• Given records:
........

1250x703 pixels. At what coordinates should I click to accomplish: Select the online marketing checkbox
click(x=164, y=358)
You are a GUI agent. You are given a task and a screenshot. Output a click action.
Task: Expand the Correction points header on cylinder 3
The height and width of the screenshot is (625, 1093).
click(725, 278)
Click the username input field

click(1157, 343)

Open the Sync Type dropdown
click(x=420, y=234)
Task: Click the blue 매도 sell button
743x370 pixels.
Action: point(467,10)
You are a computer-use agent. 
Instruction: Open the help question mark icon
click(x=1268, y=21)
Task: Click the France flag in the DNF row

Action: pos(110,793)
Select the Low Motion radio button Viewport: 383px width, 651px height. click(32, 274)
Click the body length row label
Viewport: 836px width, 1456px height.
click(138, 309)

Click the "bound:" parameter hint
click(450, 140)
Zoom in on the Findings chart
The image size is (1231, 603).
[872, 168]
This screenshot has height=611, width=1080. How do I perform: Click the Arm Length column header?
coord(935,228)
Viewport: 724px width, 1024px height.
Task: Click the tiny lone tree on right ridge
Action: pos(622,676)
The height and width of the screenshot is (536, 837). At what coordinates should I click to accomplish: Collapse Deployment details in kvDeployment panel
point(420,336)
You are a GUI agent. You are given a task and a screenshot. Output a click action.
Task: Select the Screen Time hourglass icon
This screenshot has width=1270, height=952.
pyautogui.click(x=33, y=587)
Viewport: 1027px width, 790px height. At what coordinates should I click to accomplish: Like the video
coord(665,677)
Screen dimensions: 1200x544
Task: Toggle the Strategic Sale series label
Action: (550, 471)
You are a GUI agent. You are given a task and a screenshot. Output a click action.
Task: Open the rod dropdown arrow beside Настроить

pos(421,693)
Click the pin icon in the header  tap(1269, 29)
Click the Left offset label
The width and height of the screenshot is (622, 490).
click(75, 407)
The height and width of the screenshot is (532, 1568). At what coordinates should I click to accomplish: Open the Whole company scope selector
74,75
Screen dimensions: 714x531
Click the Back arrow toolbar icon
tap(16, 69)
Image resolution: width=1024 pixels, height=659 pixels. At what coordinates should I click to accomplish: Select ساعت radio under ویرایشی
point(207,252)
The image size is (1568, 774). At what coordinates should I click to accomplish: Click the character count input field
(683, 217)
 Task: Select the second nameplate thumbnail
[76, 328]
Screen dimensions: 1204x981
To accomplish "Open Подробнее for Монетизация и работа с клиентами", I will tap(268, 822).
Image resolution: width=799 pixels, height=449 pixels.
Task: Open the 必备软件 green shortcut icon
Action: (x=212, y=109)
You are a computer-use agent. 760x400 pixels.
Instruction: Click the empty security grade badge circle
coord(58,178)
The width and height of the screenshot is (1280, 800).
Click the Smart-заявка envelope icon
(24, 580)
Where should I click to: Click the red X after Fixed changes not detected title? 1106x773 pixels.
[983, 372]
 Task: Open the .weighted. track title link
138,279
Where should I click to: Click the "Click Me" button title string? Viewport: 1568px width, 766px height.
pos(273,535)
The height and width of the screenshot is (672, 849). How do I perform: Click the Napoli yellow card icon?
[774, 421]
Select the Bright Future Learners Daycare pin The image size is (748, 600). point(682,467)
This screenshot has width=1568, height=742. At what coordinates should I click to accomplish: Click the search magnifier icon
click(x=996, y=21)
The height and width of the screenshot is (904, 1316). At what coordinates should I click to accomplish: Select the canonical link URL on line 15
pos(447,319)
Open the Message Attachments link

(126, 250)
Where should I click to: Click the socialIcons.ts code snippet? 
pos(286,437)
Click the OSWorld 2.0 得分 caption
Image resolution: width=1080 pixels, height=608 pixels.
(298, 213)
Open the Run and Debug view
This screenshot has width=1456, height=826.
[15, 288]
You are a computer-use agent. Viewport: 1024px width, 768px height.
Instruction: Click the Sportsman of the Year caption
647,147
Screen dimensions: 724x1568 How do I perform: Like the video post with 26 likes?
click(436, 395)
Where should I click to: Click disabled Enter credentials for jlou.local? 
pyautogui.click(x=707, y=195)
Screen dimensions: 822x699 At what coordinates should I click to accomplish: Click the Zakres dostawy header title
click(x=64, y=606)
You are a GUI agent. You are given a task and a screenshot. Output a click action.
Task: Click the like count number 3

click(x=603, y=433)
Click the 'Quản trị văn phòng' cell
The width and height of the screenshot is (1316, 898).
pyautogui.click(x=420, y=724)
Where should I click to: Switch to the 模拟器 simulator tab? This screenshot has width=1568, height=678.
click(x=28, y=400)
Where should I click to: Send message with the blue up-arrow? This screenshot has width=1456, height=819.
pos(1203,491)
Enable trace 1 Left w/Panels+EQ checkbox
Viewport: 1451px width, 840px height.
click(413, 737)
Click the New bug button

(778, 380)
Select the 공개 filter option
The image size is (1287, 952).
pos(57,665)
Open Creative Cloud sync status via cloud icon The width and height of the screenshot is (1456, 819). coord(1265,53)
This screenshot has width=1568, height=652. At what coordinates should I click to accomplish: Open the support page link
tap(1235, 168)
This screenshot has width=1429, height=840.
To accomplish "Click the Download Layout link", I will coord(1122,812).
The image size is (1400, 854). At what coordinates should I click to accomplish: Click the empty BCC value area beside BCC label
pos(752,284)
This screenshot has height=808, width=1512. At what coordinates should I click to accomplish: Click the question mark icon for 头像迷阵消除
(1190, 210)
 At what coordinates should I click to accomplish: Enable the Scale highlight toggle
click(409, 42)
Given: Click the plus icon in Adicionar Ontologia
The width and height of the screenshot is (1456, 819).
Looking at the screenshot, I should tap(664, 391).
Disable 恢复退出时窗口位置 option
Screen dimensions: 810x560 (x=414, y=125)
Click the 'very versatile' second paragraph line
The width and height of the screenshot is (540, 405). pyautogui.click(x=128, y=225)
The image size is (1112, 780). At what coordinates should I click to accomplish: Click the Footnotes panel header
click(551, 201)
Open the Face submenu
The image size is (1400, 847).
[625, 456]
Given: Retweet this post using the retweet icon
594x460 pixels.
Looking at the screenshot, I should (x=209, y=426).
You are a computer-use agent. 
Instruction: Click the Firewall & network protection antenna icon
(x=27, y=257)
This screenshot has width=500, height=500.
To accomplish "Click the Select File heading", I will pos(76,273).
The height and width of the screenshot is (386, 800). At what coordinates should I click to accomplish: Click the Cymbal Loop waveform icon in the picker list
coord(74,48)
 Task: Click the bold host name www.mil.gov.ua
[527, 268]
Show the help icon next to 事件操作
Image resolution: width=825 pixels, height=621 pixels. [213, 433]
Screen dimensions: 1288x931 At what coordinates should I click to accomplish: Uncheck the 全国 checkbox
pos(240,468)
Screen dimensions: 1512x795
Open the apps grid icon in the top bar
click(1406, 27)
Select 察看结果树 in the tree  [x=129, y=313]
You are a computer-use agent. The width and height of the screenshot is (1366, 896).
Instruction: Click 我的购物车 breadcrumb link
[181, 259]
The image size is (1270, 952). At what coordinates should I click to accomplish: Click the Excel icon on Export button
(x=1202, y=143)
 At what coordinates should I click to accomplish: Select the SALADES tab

........

• Aim:
Return the lines running from the line containing "The image size is (1112, 780)." up to and including the line containing "click(1406, 27)", copied verbatim and with nothing else.

• Result for this exercise:
The image size is (1112, 780). At what coordinates should I click to accomplish: Click the Footnotes panel header
click(551, 201)
Open the Face submenu
The image size is (1400, 847).
[625, 456]
Given: Retweet this post using the retweet icon
594x460 pixels.
Looking at the screenshot, I should (x=209, y=426).
You are a computer-use agent. 
Instruction: Click the Firewall & network protection antenna icon
(x=27, y=257)
This screenshot has width=500, height=500.
To accomplish "Click the Select File heading", I will pos(76,273).
The height and width of the screenshot is (386, 800). At what coordinates should I click to accomplish: Click the Cymbal Loop waveform icon in the picker list
coord(74,48)
 Task: Click the bold host name www.mil.gov.ua
[527, 268]
Show the help icon next to 事件操作
Image resolution: width=825 pixels, height=621 pixels. [213, 433]
Screen dimensions: 1288x931 At what coordinates should I click to accomplish: Uncheck the 全国 checkbox
pos(240,468)
Screen dimensions: 1512x795
Open the apps grid icon in the top bar
click(1406, 27)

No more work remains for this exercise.